=== Section Start ===
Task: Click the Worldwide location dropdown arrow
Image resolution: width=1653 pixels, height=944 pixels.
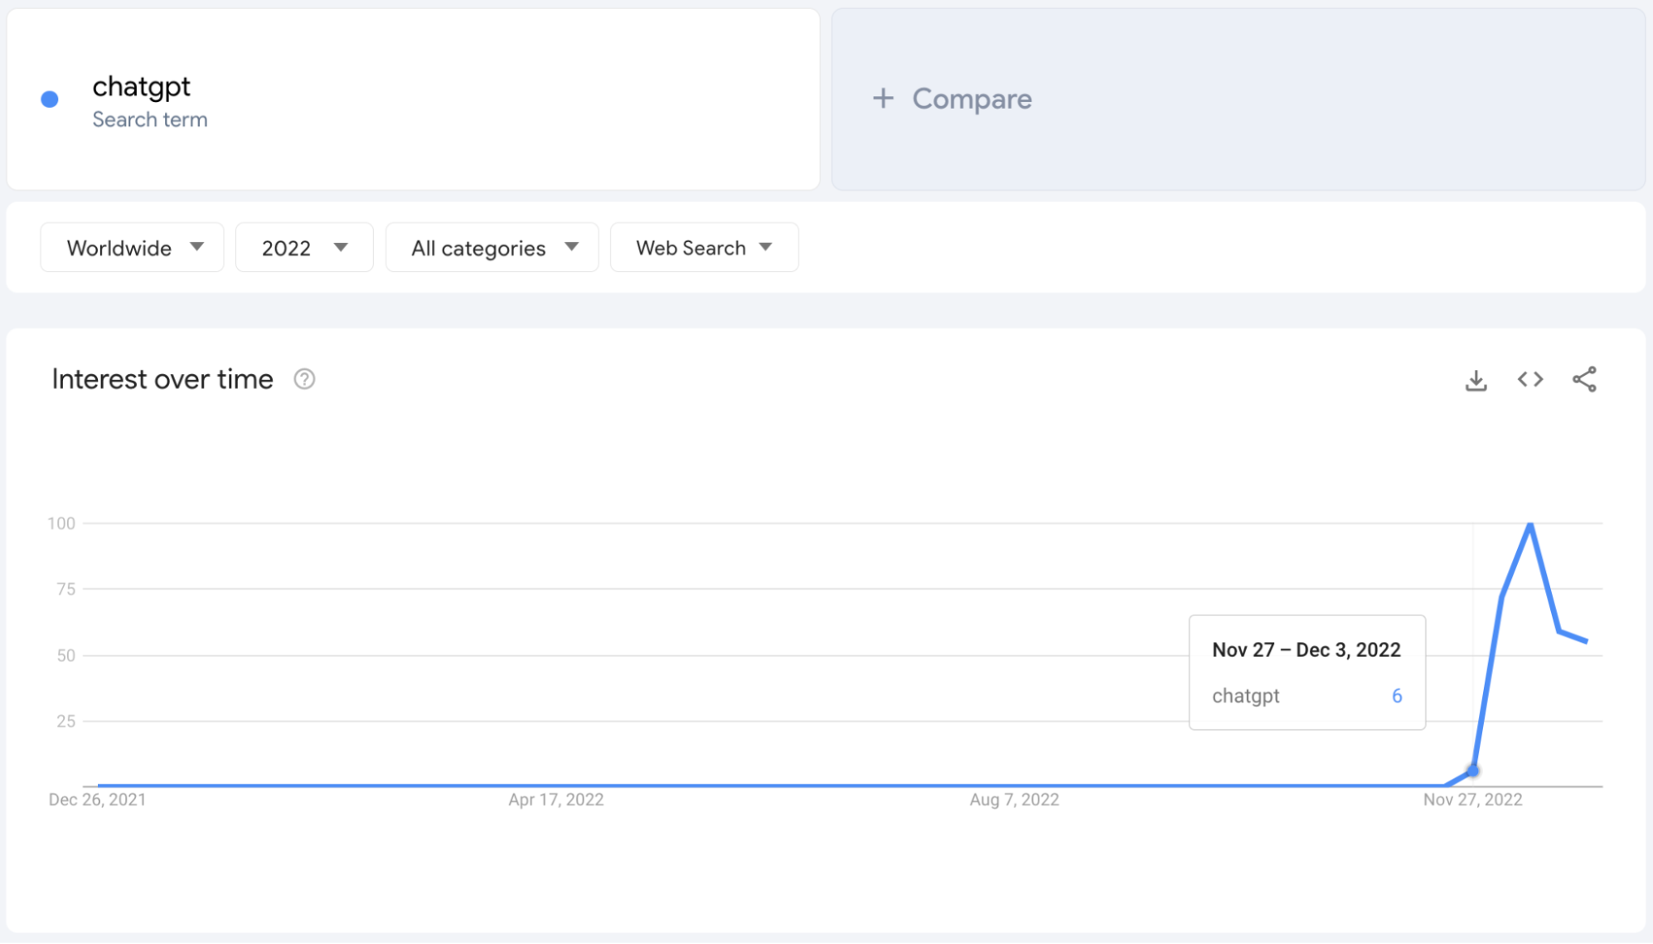Action: click(196, 246)
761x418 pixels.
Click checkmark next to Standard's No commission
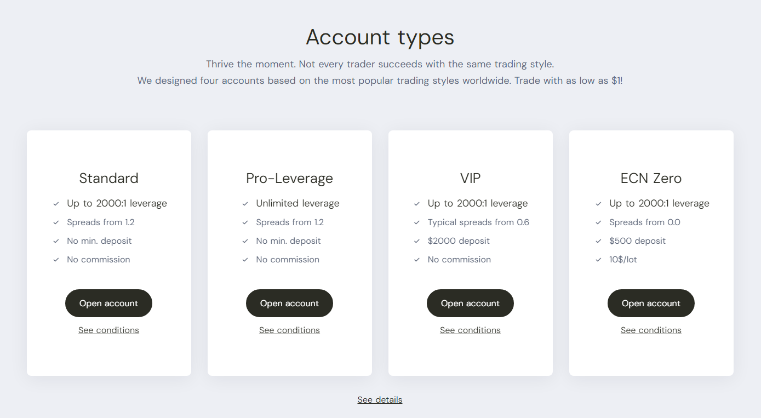(56, 260)
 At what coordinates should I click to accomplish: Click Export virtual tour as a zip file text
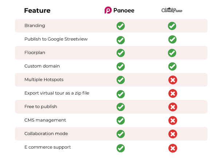pyautogui.click(x=57, y=93)
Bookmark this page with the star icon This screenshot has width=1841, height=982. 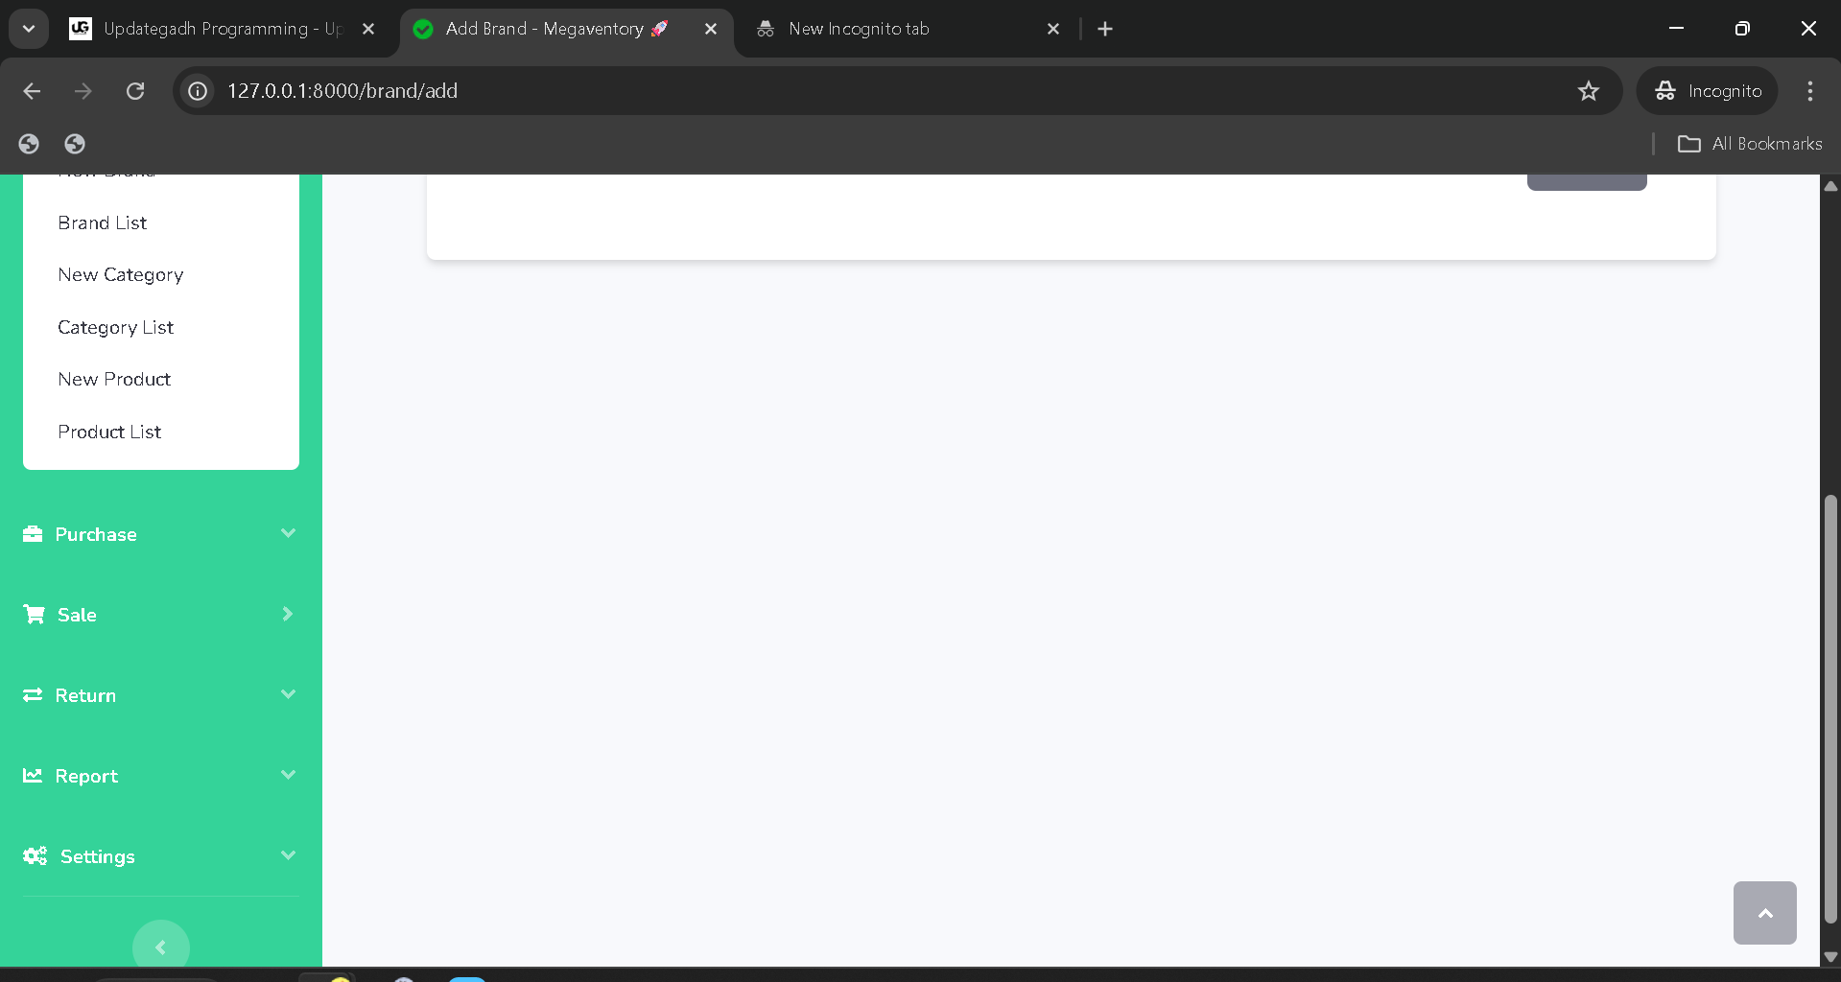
=== Section End ===
## [TASK PROMPT]
Pictures stay out; reproduce exactly the lines from the one containing "Click checkmark next" through the last line of the listing, both included.

## [EXERCISE SOLUTION]
Click checkmark next to Standard's No commission
(56, 260)
 At what coordinates should I click to accomplish: Click Export virtual tour as a zip file text
pyautogui.click(x=57, y=93)
Bookmark this page with the star icon This screenshot has width=1841, height=982. 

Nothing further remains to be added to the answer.